By Yasmin Elkilany First Published 26 October 2022, Last Updated 21 April 2023

Part gig, part piano lesson, part journey through Empire – Elephant is a powerful new play from Anoushka Lucas (star of Oklahoma!, Young Vic).

A piano came through the sky and landed in Lylah’s council flat, just for her. As she pours over the keys and sound floods into all the rooms, Lylah falls in love. So she asks her piano: Where did you come from? Why are you here? And their shared history tumbles into the light. 

One of the play’s principal themes is the interdependence of history and humankind. The play subtly yet cogently prompts the audience to recognise how the complex history of colonialism is not merely a history, but entirely a pressing and present issue. The interconnected nature of colonial history is aptly summarised by Lylah urging her partner’s family to recognise that ‘there’s so much British Empire in your living room. In you. It’s here with us now’. The play profoundly reminds us of this inescapable fact.

A beautiful aspect of the play is the way in which music guides Lylah. Her passion for music persists throughout the hardships she faces; she draws light to the visceral power of music, such as her exhortation that ‘the sound inside the piano travels into you, and we are all vibrating together’. Elephant demonstrates how music grounds oneself, yet is a powerful tool to challenge thought.
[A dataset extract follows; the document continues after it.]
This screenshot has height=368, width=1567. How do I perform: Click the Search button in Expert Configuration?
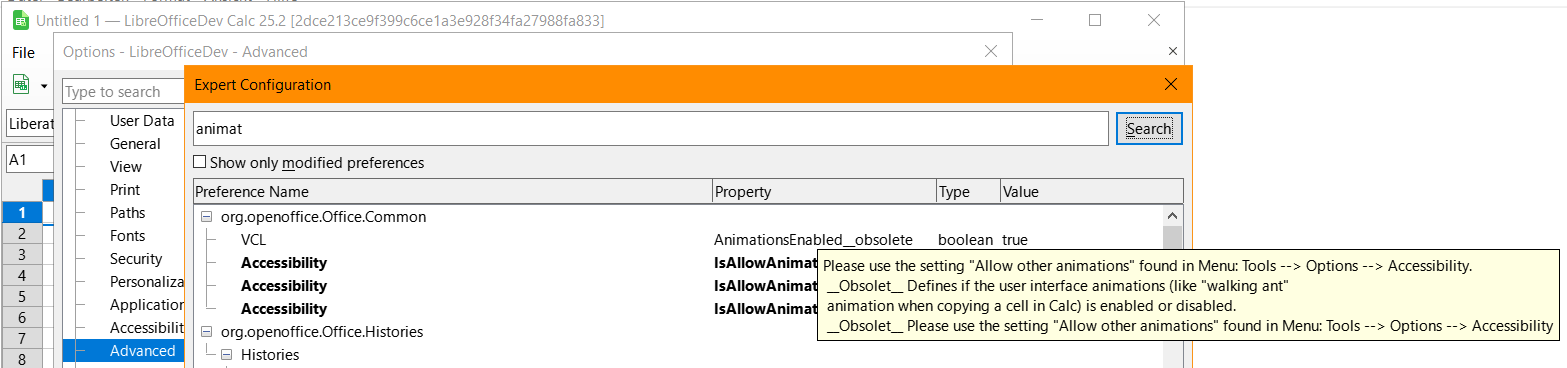click(1149, 128)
At school, Lylah can’t ask questions – she’s got to be good, good, good or else she’ll lose her scholarship. At home she can’t ask questions; her cousins say she talks weird, and her parents are distracted. Anoushka Lucas’ writing deftly illustrates how colonial legacy detrimentally presents itself in even the most unexpected of social situations. 
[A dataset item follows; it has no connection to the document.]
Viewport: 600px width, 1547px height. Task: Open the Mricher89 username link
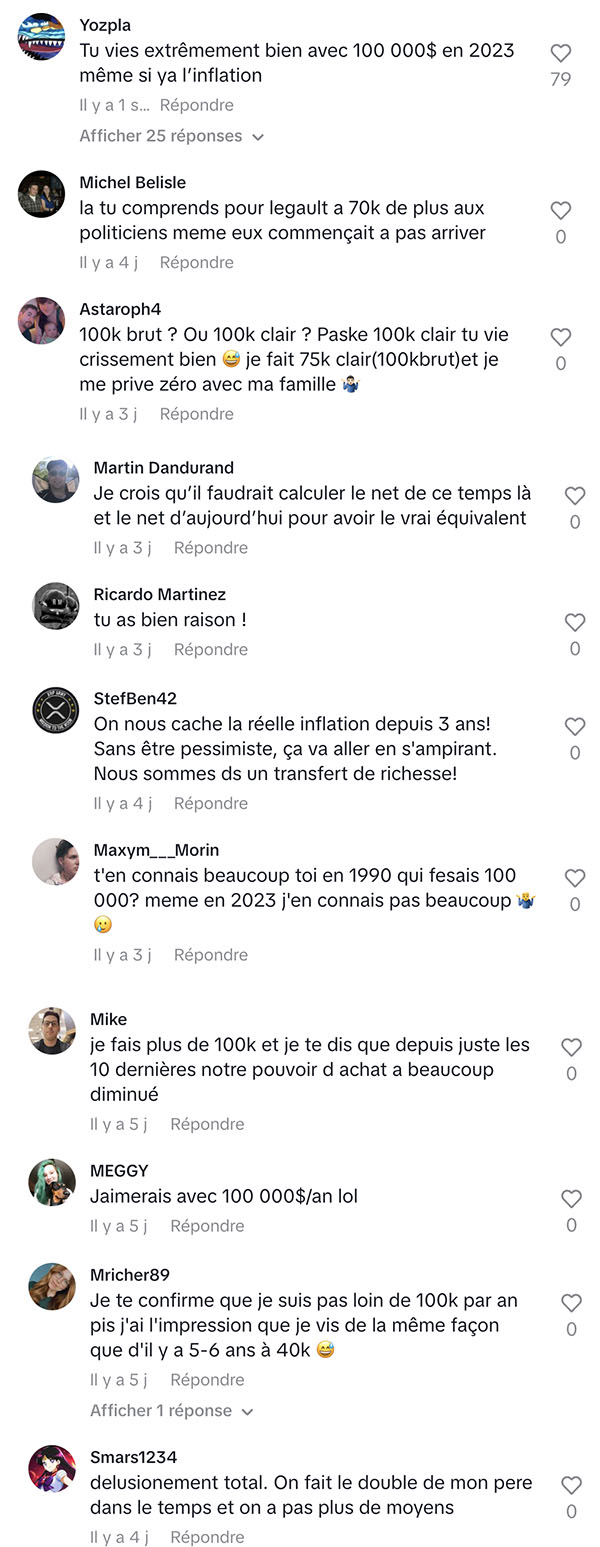coord(130,1275)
The way that the play switches between Lylah facing discrimination different stages in her life, including as a seven-year-old child (when she is too young to recognise it to be such), accurately and meaningfully depicts the process of reflection in later life, which is bound up with understanding Empire and its influence on us all. 

Lylah’s confrontation with her partner’s parents, in which she challenges their treatment of her, skilfully portrays the frustration which marginalised people perpetually face when navigating the social world. Having to modify and change one’s identity is demanding, and reconciling relationships can be even harder.

The set design allows for an incredibly intimate acting performance, allowing you to truly connect with Lylah’s character, as well as to lose yourself in the stunning music which she performs. Anoushka Lucas is an incredible talent with fantastic versatility – this show is not to be missed!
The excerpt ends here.